The Ultra Low Emission Zone (ULEZ) is an area in London, England where a fee is charged for driving the most polluting vehicles.

Plans were laid out under Mayor Boris Johnson and introduced by Sadiq Khan in April 2019 in Central London, covering the same area as the congestion charge. In the four months following its introduction there was a 20% reduction in emissions in Central London and the number of the worst polluting vehicles dropped from 35,600 to 23,000. 

However, some research suggests the ULEZ caused only small improvements to air quality.

In August 2023 it will extend to cover all of Greater London.

Current charging scheme
The £12.50 charge applies 24 hours a day every day of the year, and is based on European emission standards:

    Motorbikes that do not meet Euro 3 standards (most vehicles pre-2007)
    Petrol cars and vans that do not meet Euro 4 standards (most vehicles pre-2006)
    Diesel cars and vans that do not meet Euro 6 standards (most vehicles pre-2015)
    Buses, coaches and lorries must meet or exceed the Euro VI standard or pay £100 a day

History and planned extension

Plans for an ultra–low emission zone were under consideration since 2014 under Mayor Boris Johnson. In February 2017, Mayor Sadiq Khan announced plans to expand the Ultra Low Emission Zone in April 2019 beyond Central London, one year ahead of schedule. Drivers do not pay both the ULEZ and the previous £10 T-charge, but they are still subject to the London Congestion Charge. The money raised from the ULEZ is invested in the transport network and improving air quality in London.

October 2021 expansion
The zone was expanded to cover the Inner London area inside the North and South Circular roads on 25 October 2021 so that it covers an area containing 3.8 million people. Around a million vehicles a day drive in the expanded zone, but Tfl estimated that 87% already complied with the emissions rules, meaning nearly 140,000 vehicles would have to be replaced or pay the charge, including 100,000 cars, 35,000 vans and 3,000 lorries.

There was a scrappage scheme to help those on income support or disability benefit to get rid of their old vehicle. This was used to scrap at least 12,000 vehicles. The Mayor said on 14 October 2021 that there was less than £2 million left in the £61m fund. 

A month into the expansion, TfL said that the proportion of compliant vehicles had risen from 87% to 92%, and the number of the most polluting vehicles had fallen by over a third (from 127,000 to 80,000 on weekdays).

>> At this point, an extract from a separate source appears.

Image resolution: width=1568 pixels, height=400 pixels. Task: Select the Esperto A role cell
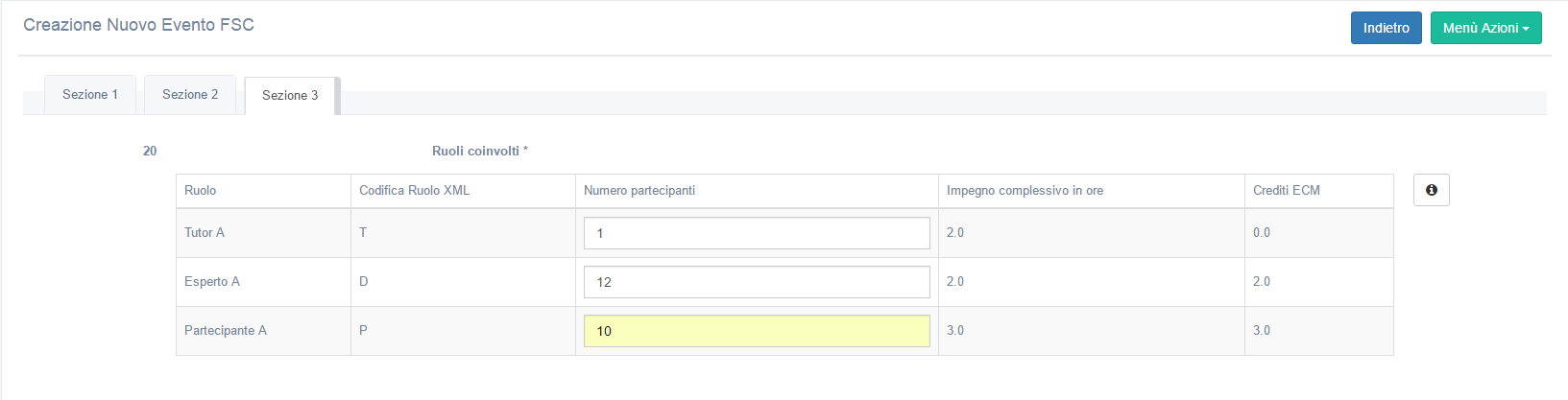(212, 282)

They also said that 94% of cars complied compared to 78% of vans.
Six months after the expansion, TfL estimated that NOx in Inner London was 20% lower than it would have been without the expansion and found that 95% of cars and 83% of vans now met the standard.

August 2023 expansion
The zone will be expanded in August 2023 to cover all of Greater London. TfL estimates 20,000 to 40,000 vehicles will be taken off the road due to the expansion. Khan said "This is also a matter of social justice – with air pollution hitting the poorest communities the hardest. Nearly half of Londoners don’t own a car, but they are disproportionally feeling the damaging consequences polluting vehicles are causing."

Critics argue the expansion disproportionately impacts poorer Londoners, who are more likely to own an older, non-compliant vehicle that will be subject to the daily charge. 

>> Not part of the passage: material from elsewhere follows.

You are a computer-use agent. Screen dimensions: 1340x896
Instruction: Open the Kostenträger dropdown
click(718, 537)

TfL found that 60% of those who responded to its public consultation into the expansion plans were opposed, as well as 70% of outer London residents and 80% of outer London workers.

Effects

Effect on air pollution
The zone was introduced on 8 April 2019 and led to a 20% reduction in emissions by July 2019.

From 2016 to 2020, NO2 pollution dropped five times as quickly in Central London as it did in the rest of the UK.

However, a study from Imperial College London found the ULEZ caused only small improvements to air quality after it was implemented. It stated that there has been a longer-term downward trend in London’s air pollution levels and argued that the ULEZ on its own is not an effective strategy for improving air quality.

Effect on vehicle numbers
The number of the worst polluting vehicles entering the zone each day dropped from 35,578, in March 2019, to 26,195 in April of the same year, after the charge was introduced.  The number further dropped to 23,054 in July 2019. The proportion of vehicles which complied with the standards rose from 61% in March 2019 to 74% in September 2019. It further rose to 85% in December 2020, including 90% for cars, and the number of non-compliant vehicles dropped to around 12,000 (of which 4,000 were exempt from the charges).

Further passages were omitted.